The hardest thing about ending a relationship (or two)(or three…) is finding a place for that person in your life and dealing with their conflict about where to put you in theirs. I have much love in my heart for people. It doesn’t just go away because a relationship has been reconfigured into something else. I have been swimming in some odd place of inner conflict about this for too long. Searching for safety or security and certainly not finding it that way.

I have been reading “Your Destiny Switch” by Peggy McColl which is all about managing emotions. I am learning to approach my life, my behavioral patterns and those of others with curiosity rather than judgment. I am finding it helpful to say, “I wonder why that person is doing that?” rather than “they shouldn’t treat me like that!” or “why did I respond that way?” rather than “I should have (fill in the blank)”. These questions help compassion come flooding in.

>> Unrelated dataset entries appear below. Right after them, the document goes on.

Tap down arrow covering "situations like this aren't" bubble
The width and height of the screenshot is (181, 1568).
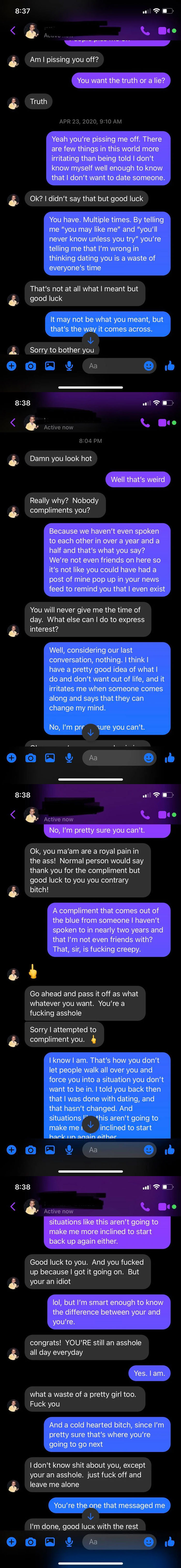90,1124
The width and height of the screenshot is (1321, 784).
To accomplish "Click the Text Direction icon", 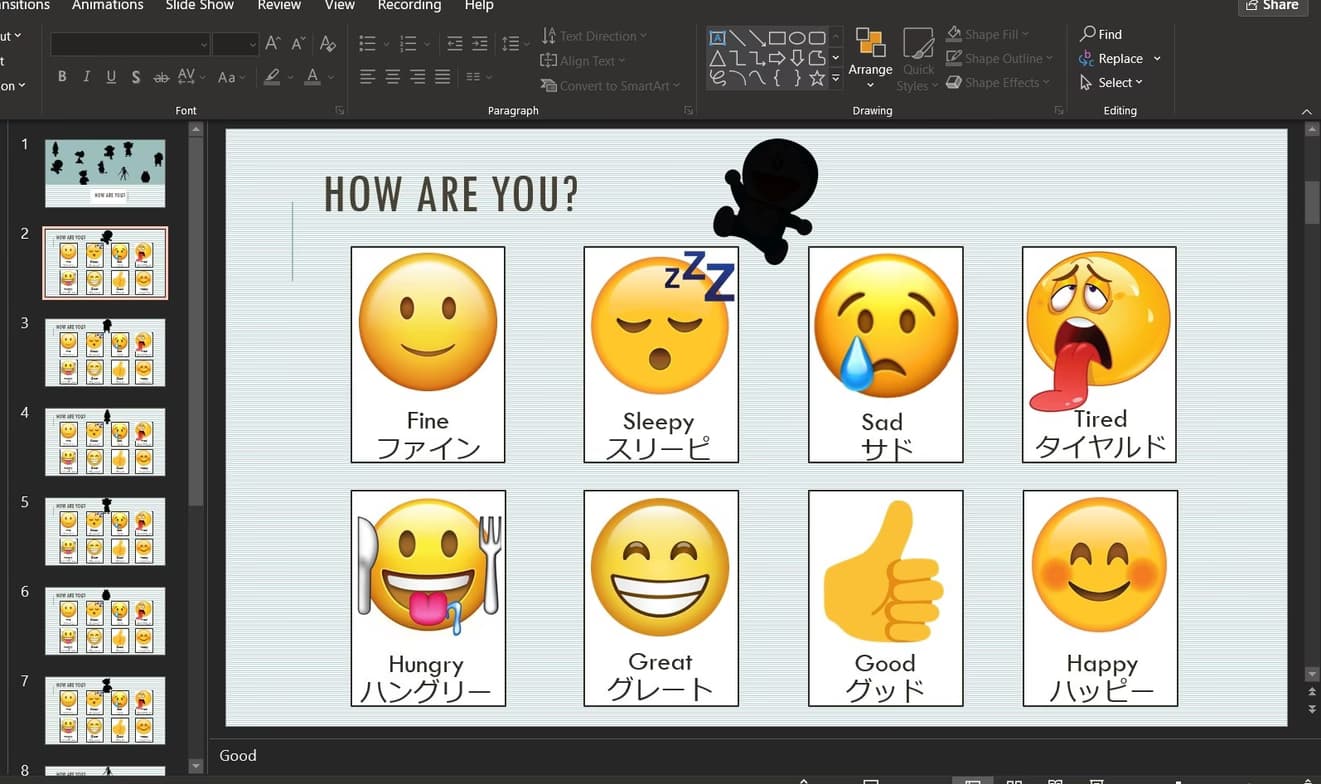I will click(552, 36).
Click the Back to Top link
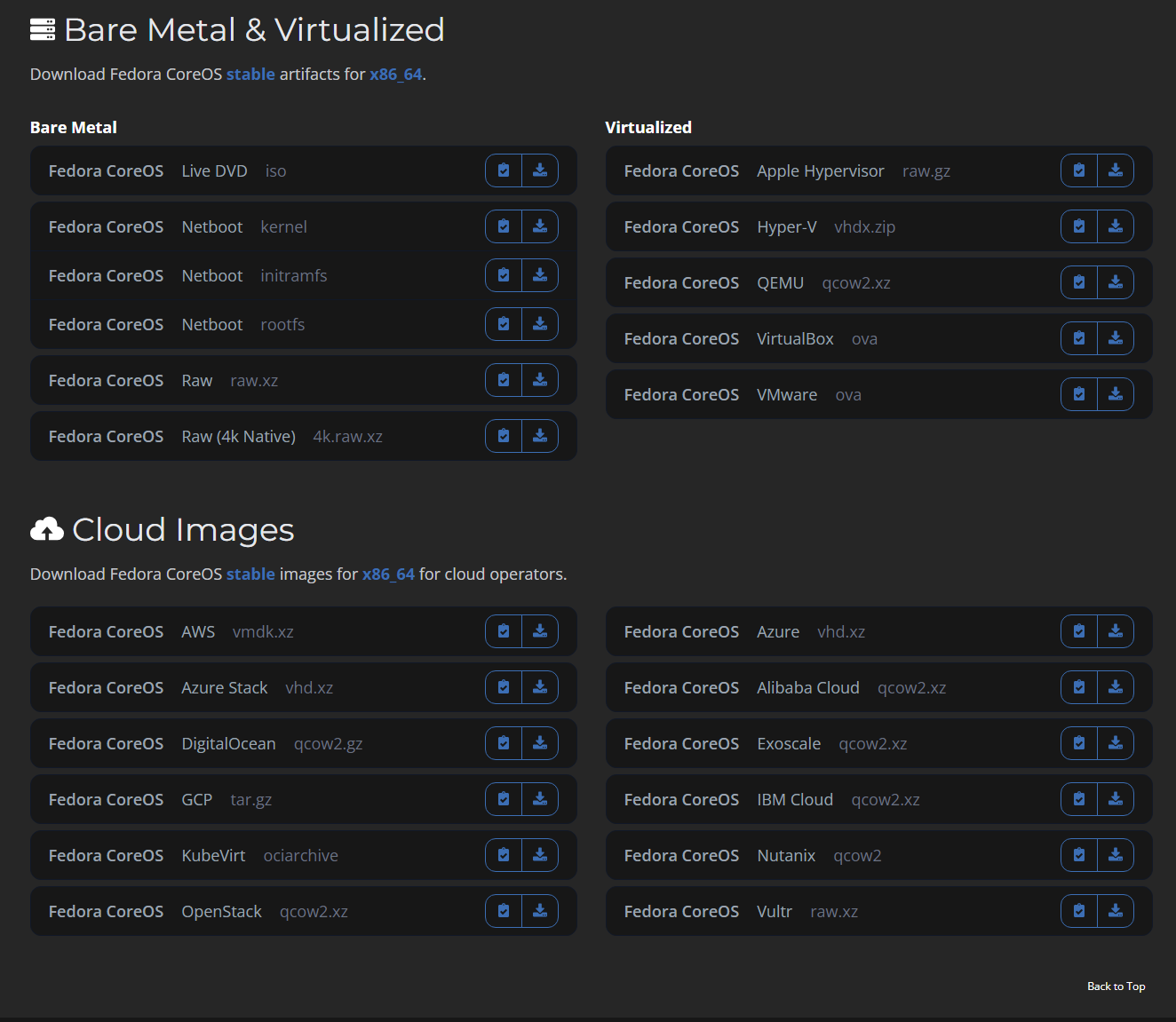 coord(1116,986)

In the realm of relationships, I am finding this very helpful. I am staying out of that darker, angst-ridden place that I can get into when I feel shunned by someone for whatever reason by staying open to the possibility and seeing it all from a more pulled back perspective. I see that I have allowed myself to be treated with a lot of disregard in my lifetime. This has created some sort of downward spiraling vortex of pain that I am no longer interested in being a part of.

I am choosing to unguard my heart and remain open to Love and I am mindfully asking the question, “what would Love do?” as often as I remember to. I am feeling a huge shift inside myself as a result of these simple practices. Most importantly, I am learning to pour a lot of love into myself which has been sorely lacking most of my life.

Being a loving light in the world doesn’t come by following a set of rules that are being imposed by some authority, some list of “good behaviors” that we find in a book, or by “shoulds” of any sort. I believe that it comes through one loving action after another, to ourselves and others. I don’t believe love is ever present in the shadow places of coping, hiding or striving.

I believe love is present when the valves are wide open to give and receive Love and Truth. Horace said, “Who then is free? The wise man who can govern himself.” That is my guiding light: To govern myself in the realm of Love. To allow every aspect of my life to be guided by Love and let that which is not in alignment with that energy to fall away.

There is nothing else worth living for but Love.